二人が通ろうとするところは、皆道を開けている。
……そう、まるで帝王が通っているかのように。
今、陽は車椅子に座っている。
右の肘置きに頬杖をつき、長い足を組んでは、左の口角のみを上げるという不敵な笑みを浮かべながら、である。
正面から見ると、無駄に威圧感があった。
ここで、汚物は消毒だぁ~、という声が入れば、もうバッチリかもしれない。
総じてしまうと。
今の陽の座り方を端的に言ってしまえば、サウザーだ。
サウザーが行軍するとき、車の後ろに備え付けられている椅子に座るときの体勢だ。
……陽の場合は車椅子なので、あまり格好はついていないが。
何故その座り方――サウザースタイルと呼ぶことにする――なのか、と問われたならば、なんとなくサウザーの気分だったから、と陽は答えるだろう。

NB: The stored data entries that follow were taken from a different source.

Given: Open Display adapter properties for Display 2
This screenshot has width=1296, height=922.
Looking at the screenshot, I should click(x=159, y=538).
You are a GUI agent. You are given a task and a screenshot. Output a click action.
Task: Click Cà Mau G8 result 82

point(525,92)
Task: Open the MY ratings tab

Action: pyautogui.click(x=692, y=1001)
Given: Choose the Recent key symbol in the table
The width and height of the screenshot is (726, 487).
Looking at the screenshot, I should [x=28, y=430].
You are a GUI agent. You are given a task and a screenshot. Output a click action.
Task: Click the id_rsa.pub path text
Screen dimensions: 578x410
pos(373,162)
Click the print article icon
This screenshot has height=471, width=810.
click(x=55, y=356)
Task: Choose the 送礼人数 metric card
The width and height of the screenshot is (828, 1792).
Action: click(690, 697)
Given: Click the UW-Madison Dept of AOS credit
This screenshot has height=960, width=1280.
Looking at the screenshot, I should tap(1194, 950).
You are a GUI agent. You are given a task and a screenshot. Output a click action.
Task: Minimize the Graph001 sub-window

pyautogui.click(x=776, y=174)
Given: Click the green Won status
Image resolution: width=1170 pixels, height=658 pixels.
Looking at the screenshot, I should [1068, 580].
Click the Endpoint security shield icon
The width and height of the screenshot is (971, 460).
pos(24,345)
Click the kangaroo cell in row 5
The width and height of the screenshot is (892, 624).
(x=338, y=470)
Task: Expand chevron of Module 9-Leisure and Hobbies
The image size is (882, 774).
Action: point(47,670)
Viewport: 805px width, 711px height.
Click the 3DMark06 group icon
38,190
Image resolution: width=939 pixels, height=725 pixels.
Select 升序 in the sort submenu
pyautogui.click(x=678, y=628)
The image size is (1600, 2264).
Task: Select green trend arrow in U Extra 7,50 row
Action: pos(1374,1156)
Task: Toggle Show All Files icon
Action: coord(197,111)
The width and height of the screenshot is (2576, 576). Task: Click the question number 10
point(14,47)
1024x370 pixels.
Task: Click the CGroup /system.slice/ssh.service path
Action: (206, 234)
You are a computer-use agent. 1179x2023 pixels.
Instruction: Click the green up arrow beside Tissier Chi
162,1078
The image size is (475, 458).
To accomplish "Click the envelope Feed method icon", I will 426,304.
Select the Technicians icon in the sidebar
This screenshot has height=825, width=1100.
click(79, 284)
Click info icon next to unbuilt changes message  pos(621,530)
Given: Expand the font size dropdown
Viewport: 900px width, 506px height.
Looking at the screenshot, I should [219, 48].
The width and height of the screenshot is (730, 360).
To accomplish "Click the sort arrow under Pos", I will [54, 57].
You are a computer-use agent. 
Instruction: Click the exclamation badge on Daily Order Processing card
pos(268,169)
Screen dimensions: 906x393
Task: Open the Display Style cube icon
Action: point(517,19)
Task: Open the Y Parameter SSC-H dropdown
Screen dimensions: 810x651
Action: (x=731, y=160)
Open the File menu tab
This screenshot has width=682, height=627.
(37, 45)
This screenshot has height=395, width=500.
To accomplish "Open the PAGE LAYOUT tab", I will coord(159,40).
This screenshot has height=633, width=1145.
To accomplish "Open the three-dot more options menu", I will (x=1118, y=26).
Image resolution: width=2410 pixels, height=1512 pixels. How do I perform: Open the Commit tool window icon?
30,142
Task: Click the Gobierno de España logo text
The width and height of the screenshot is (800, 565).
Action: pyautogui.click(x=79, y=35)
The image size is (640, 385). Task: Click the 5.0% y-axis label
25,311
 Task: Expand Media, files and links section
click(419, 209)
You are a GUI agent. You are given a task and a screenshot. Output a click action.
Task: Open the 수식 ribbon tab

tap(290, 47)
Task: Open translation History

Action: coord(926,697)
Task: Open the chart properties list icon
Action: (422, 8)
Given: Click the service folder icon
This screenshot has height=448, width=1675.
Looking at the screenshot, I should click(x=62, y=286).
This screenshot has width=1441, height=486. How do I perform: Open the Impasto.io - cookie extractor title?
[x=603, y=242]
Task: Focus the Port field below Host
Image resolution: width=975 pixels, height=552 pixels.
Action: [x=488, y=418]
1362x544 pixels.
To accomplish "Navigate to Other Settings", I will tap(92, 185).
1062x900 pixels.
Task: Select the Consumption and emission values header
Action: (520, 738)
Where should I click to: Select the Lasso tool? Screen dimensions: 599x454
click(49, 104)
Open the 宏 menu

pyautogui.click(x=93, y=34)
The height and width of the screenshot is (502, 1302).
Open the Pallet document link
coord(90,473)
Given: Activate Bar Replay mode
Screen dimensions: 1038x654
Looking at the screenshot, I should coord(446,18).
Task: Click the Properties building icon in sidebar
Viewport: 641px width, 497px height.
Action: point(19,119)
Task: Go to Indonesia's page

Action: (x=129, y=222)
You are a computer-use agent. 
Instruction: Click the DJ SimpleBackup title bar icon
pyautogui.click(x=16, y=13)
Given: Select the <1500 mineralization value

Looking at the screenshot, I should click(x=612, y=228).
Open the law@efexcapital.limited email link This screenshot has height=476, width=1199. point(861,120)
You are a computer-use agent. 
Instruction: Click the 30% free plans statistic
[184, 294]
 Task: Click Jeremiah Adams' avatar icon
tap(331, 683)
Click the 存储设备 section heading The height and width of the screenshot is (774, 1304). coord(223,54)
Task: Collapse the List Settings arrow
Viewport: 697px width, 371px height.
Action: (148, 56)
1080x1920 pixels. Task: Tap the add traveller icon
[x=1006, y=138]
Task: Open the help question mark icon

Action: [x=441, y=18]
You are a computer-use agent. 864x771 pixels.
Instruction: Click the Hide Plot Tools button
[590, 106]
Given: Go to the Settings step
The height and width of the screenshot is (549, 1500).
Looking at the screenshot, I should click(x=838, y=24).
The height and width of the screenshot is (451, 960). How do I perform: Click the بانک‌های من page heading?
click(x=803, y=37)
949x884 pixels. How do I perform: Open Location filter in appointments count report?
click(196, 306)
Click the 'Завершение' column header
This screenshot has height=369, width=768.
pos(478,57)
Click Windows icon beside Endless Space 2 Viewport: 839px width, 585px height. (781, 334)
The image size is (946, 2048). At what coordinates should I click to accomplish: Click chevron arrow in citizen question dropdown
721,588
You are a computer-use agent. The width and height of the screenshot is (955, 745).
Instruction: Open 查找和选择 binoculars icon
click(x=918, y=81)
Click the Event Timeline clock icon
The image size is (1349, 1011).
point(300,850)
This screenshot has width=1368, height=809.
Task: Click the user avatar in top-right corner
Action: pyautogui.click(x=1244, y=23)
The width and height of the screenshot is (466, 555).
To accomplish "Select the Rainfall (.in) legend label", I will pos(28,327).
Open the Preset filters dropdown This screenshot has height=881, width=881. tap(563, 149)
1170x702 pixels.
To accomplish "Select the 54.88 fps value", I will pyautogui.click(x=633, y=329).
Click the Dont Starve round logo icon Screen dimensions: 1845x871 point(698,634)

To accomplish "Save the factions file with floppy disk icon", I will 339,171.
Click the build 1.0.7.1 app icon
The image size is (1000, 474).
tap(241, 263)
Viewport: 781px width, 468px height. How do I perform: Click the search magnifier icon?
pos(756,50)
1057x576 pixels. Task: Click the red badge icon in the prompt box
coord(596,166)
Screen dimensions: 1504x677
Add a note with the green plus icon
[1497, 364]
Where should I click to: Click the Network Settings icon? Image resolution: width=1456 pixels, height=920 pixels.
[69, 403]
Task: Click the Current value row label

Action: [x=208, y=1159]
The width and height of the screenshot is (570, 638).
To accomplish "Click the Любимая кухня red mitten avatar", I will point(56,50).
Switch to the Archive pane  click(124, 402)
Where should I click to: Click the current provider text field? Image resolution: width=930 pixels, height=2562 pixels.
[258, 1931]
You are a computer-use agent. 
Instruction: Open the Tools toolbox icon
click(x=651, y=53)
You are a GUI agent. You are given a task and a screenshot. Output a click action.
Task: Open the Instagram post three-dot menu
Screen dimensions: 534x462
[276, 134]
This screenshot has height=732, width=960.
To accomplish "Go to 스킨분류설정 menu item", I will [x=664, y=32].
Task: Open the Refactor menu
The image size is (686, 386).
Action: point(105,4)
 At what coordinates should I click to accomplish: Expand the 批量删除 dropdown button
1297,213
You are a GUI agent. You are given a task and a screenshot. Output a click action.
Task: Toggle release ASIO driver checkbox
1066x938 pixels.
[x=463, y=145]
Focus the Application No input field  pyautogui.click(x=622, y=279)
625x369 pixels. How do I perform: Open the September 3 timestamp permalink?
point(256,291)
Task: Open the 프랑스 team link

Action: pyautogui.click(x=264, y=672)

……ちなみに、車椅子に初めて乗ったときに、これを思い出したらしい。
「おお、これは馬白様。お元気なご様子で何よりじゃ」
「ああ。心配を掛けた」
果敢に話かける年老いた爺。
それに対し、威厳を保つ様に答えてみせる陽。
「おっ、馬白の旦那! 元気そうじゃねーですか」
「ああ、まぁな」
次は八百屋のおっさん。
答える陽は、ちょっとだけ青筋をたてる。
笑みも少し引きつっている。
「あら、馬白さん。また食べにいらしてね」
「……ああ」
そのまた次は、茶屋のお姉さん。
答える陽は、こめかみを押さえる。
だいぶ笑みも引きつる。
「あ、お兄ちゃん! 今から遊ぼう!」
「テメェ等……、いい加減にしろやゴルァ! 今、近寄り難い雰囲気作ってたじゃねぇか! 最初の方のノリはどうしたんだよぉぉぉお!」
子供にまで声をかけられ、遂にキレる陽。
色んな人に声をかけられる、ということは慕われている、ということなのだが、陽の今の気分はサウザー。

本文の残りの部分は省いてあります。